強羅花壇を育て上げた元支配人の著書「繁盛旅館の謎」
2010.02.08 Monday

繁盛旅館の謎―「和の物腰」という秘策著者:幾度啓
私が昨年の1月まで勤めていた「アモルフ」という京都の設計事務所は、旅館業界でも有名な「強羅花壇」や「べにや無可有」を設計したことでも知られている事務所です。
見習い時代から合わせて7年間在籍しておりましたが、その間に「べにや無可有」の4期工事の設計・施工を体験し、旅館の設計というものはハードだけでなくソフト面を一緒にオーナー様と考えていくことで、新たな価値を生み出し、新たなニーズを生み出すことができるのだなと実感しました。

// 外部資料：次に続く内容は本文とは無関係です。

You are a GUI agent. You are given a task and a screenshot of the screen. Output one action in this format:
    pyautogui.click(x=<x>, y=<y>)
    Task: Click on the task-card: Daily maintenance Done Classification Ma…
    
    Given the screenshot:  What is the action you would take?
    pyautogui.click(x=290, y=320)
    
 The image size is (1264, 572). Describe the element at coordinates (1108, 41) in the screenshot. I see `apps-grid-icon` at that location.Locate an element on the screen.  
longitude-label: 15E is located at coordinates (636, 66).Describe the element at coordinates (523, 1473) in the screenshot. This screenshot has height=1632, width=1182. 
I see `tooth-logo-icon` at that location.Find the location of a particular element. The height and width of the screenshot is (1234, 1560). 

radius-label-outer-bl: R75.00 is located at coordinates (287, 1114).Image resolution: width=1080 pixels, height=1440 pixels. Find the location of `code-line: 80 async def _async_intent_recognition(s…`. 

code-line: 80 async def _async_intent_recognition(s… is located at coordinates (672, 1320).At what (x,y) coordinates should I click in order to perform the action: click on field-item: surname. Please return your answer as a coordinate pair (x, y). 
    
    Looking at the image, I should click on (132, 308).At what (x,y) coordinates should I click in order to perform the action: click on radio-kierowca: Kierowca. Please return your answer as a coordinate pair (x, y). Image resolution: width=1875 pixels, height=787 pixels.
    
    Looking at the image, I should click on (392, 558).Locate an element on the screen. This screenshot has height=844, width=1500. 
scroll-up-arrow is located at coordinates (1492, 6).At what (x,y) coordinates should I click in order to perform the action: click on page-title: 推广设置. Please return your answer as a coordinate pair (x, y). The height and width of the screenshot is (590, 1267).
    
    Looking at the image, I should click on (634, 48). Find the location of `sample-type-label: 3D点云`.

実際に研修旅行で「べにや無可有」に宿泊し、その心地よさを実体験しました。
しかしながら、今の旅館内装デザインの走りとも言われている「強羅花壇」は、かなり昔のプロジェクトということと立地の問題もあり、接点がなく、過去の資料を見るにとどまっていました。
そんな中2009年の末、強羅花壇再生の要となった元支配人幾度啓さんの著書が発売となり、この機会にどのようにして強羅花壇が成功したかを知るためにも読みました。
序章 旅館にあって、百貨店にないもの
第一章 三越で極めた「物を売る」サービス
第二章 「心を売る」サービスへの挑戦
第三章 一泊五万円のサービス哲学
第四章 心地よさと、安全さ
第五章 旅館業のホンネ
終章 「和の物腰」の伝承者として
感想を書くと長くなりそうなので、印象に残った言葉を。
それは「心地よさ」という商品という言葉です。
旅館業は物を売る商売ではなく、お客様に目に見えるものとしてお持ち帰りいただけるものはない。
お持ち帰りいただけるものは、「アメニティ(快適さ)」「思い出」であると著者は言っています。
実際旅館では「料理」や「お風呂」、そして「施設」といった目に見えるサービスもあります。
しかしながらそれらが多少不満があったとしても、従業員のちょっとした心遣い、気遣いが印象に残り、よい思い出として残るということが往々にしてある。
これは、旅館業だけでなくデザイン業でも言えることではないかと思いました。
失敗したときこそチャンスなんてことを言いますが、まさにその精神です。
サービスとしてのデザインをしっかりと考え、実行していきたいと思います。